_The problem_.
Rewrite all the rows below, changing "Image resolution" to "Screenshot resolution" wherever it occurs and keeping everything else the same.

_Word and element pointing rows_.
◇ ◇ ◇ ◇ ◇
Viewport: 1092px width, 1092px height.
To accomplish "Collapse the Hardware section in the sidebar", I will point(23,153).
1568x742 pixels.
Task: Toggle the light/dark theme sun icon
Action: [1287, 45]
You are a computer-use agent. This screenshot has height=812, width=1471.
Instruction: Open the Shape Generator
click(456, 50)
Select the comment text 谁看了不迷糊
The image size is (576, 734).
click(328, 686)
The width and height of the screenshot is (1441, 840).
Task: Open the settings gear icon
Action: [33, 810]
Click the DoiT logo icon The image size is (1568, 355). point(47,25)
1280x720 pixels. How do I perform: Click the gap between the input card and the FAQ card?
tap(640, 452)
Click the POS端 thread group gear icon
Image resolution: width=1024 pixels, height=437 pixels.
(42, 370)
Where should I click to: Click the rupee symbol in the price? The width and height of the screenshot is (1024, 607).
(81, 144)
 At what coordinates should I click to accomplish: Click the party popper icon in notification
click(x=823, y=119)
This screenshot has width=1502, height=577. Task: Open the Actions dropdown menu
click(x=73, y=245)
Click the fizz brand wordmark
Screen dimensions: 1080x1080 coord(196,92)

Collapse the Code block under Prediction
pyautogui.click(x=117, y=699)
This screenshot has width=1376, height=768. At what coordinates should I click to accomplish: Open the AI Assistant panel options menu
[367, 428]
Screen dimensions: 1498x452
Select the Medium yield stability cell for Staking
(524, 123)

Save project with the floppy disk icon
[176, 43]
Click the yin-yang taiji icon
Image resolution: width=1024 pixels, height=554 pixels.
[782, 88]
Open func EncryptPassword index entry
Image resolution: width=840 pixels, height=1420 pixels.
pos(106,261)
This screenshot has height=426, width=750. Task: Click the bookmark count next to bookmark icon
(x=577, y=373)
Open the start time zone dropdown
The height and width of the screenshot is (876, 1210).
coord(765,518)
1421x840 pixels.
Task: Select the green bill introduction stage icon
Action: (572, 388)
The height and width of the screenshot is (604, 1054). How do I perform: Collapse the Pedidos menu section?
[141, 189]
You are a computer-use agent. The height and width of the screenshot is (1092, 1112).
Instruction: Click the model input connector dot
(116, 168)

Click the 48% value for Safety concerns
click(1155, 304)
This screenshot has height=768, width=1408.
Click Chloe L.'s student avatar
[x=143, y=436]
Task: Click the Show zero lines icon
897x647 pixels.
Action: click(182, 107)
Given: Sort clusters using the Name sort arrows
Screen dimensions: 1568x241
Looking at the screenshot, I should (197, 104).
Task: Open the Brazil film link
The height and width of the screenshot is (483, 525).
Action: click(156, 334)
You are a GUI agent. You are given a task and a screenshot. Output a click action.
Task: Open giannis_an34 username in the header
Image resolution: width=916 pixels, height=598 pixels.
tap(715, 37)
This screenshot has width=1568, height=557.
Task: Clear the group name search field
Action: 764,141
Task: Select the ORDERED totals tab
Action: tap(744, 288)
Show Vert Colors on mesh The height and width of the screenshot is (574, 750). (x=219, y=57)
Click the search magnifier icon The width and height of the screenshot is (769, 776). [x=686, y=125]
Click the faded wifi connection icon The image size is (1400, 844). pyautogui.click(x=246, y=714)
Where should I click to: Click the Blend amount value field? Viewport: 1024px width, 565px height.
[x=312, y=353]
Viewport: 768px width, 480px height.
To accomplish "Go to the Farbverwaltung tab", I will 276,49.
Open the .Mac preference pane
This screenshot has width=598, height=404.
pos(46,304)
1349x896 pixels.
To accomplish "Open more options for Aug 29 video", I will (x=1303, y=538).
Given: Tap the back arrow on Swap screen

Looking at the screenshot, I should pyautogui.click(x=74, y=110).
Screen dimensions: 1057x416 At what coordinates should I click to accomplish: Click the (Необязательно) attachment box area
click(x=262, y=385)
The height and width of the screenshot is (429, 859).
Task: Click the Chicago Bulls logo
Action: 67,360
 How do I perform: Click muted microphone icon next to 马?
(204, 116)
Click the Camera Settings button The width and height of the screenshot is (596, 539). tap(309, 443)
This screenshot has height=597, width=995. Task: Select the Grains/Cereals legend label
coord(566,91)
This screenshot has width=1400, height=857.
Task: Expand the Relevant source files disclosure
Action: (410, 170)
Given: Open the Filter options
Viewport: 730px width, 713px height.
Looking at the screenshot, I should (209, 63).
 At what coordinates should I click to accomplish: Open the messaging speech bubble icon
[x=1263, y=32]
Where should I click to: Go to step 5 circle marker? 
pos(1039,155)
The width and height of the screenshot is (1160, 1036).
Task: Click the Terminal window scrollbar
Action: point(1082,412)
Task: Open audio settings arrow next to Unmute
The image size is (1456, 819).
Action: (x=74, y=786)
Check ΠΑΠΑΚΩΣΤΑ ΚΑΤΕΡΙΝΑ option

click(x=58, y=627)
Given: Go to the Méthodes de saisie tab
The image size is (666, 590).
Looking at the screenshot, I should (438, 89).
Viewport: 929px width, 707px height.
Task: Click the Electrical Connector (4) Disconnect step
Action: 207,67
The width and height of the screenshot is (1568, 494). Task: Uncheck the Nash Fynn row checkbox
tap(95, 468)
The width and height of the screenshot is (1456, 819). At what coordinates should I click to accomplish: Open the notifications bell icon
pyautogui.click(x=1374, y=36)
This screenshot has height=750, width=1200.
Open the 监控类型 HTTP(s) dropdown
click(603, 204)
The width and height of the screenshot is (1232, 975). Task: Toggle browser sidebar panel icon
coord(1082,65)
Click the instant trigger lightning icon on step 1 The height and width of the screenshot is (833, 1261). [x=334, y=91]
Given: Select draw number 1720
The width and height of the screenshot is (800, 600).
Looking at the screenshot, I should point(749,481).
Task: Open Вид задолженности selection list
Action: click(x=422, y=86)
◇ ◇ ◇ ◇ ◇
_Reply_.
Viewport: 1092px width, 1092px height.
To accomplish "Collapse the Hardware section in the sidebar", I will point(23,153).
1568x742 pixels.
Task: Toggle the light/dark theme sun icon
Action: [1287, 45]
You are a computer-use agent. This screenshot has height=812, width=1471.
Instruction: Open the Shape Generator
click(456, 50)
Select the comment text 谁看了不迷糊
The image size is (576, 734).
click(328, 686)
The width and height of the screenshot is (1441, 840).
Task: Open the settings gear icon
Action: [33, 810]
Click the DoiT logo icon The image size is (1568, 355). point(47,25)
1280x720 pixels. How do I perform: Click the gap between the input card and the FAQ card?
tap(640, 452)
Click the POS端 thread group gear icon
Screenshot resolution: width=1024 pixels, height=437 pixels.
(42, 370)
Where should I click to: Click the rupee symbol in the price? The width and height of the screenshot is (1024, 607).
(81, 144)
 At what coordinates should I click to accomplish: Click the party popper icon in notification
click(x=823, y=119)
This screenshot has width=1502, height=577. Task: Open the Actions dropdown menu
click(x=73, y=245)
Click the fizz brand wordmark
Screen dimensions: 1080x1080 coord(196,92)

Collapse the Code block under Prediction
pyautogui.click(x=117, y=699)
This screenshot has width=1376, height=768. At what coordinates should I click to accomplish: Open the AI Assistant panel options menu
[367, 428]
Screen dimensions: 1498x452
Select the Medium yield stability cell for Staking
(524, 123)

Save project with the floppy disk icon
[176, 43]
Click the yin-yang taiji icon
Screenshot resolution: width=1024 pixels, height=554 pixels.
[782, 88]
Open func EncryptPassword index entry
Screenshot resolution: width=840 pixels, height=1420 pixels.
pos(106,261)
This screenshot has height=426, width=750. Task: Click the bookmark count next to bookmark icon
(x=577, y=373)
Open the start time zone dropdown
The height and width of the screenshot is (876, 1210).
coord(765,518)
1421x840 pixels.
Task: Select the green bill introduction stage icon
Action: (572, 388)
The height and width of the screenshot is (604, 1054). How do I perform: Collapse the Pedidos menu section?
[141, 189]
You are a computer-use agent. The height and width of the screenshot is (1092, 1112).
Instruction: Click the model input connector dot
(116, 168)

Click the 48% value for Safety concerns
click(1155, 304)
This screenshot has height=768, width=1408.
Click Chloe L.'s student avatar
[x=143, y=436]
Task: Click the Show zero lines icon
897x647 pixels.
Action: click(182, 107)
Given: Sort clusters using the Name sort arrows
Screen dimensions: 1568x241
Looking at the screenshot, I should (197, 104).
Task: Open the Brazil film link
The height and width of the screenshot is (483, 525).
Action: click(156, 334)
You are a GUI agent. You are given a task and a screenshot. Output a click action.
Task: Open giannis_an34 username in the header
Screenshot resolution: width=916 pixels, height=598 pixels.
tap(715, 37)
This screenshot has width=1568, height=557.
Task: Clear the group name search field
Action: 764,141
Task: Select the ORDERED totals tab
Action: tap(744, 288)
Show Vert Colors on mesh The height and width of the screenshot is (574, 750). (x=219, y=57)
Click the search magnifier icon The width and height of the screenshot is (769, 776). [x=686, y=125]
Click the faded wifi connection icon The image size is (1400, 844). pyautogui.click(x=246, y=714)
Where should I click to: Click the Blend amount value field? Viewport: 1024px width, 565px height.
[x=312, y=353]
Viewport: 768px width, 480px height.
To accomplish "Go to the Farbverwaltung tab", I will 276,49.
Open the .Mac preference pane
This screenshot has width=598, height=404.
pos(46,304)
1349x896 pixels.
To accomplish "Open more options for Aug 29 video", I will (x=1303, y=538).
Given: Tap the back arrow on Swap screen

Looking at the screenshot, I should pyautogui.click(x=74, y=110).
Screen dimensions: 1057x416 At what coordinates should I click to accomplish: Click the (Необязательно) attachment box area
click(x=262, y=385)
The height and width of the screenshot is (429, 859).
Task: Click the Chicago Bulls logo
Action: 67,360
 How do I perform: Click muted microphone icon next to 马?
(204, 116)
Click the Camera Settings button The width and height of the screenshot is (596, 539). tap(309, 443)
This screenshot has height=597, width=995. Task: Select the Grains/Cereals legend label
coord(566,91)
This screenshot has width=1400, height=857.
Task: Expand the Relevant source files disclosure
Action: (410, 170)
Given: Open the Filter options
Viewport: 730px width, 713px height.
Looking at the screenshot, I should (209, 63).
 At what coordinates should I click to accomplish: Open the messaging speech bubble icon
[x=1263, y=32]
Where should I click to: Go to step 5 circle marker? 
pos(1039,155)
The width and height of the screenshot is (1160, 1036).
Task: Click the Terminal window scrollbar
Action: point(1082,412)
Task: Open audio settings arrow next to Unmute
The image size is (1456, 819).
Action: (x=74, y=786)
Check ΠΑΠΑΚΩΣΤΑ ΚΑΤΕΡΙΝΑ option

click(x=58, y=627)
Given: Go to the Méthodes de saisie tab
The image size is (666, 590).
Looking at the screenshot, I should (438, 89).
Viewport: 929px width, 707px height.
Task: Click the Electrical Connector (4) Disconnect step
Action: 207,67
The width and height of the screenshot is (1568, 494). Task: Uncheck the Nash Fynn row checkbox
tap(95, 468)
The width and height of the screenshot is (1456, 819). At what coordinates should I click to accomplish: Open the notifications bell icon
pyautogui.click(x=1374, y=36)
This screenshot has height=750, width=1200.
Open the 监控类型 HTTP(s) dropdown
click(603, 204)
The width and height of the screenshot is (1232, 975). Task: Toggle browser sidebar panel icon
coord(1082,65)
Click the instant trigger lightning icon on step 1 The height and width of the screenshot is (833, 1261). [x=334, y=91]
Given: Select draw number 1720
The width and height of the screenshot is (800, 600).
Looking at the screenshot, I should point(749,481).
Task: Open Вид задолженности selection list
Action: click(x=422, y=86)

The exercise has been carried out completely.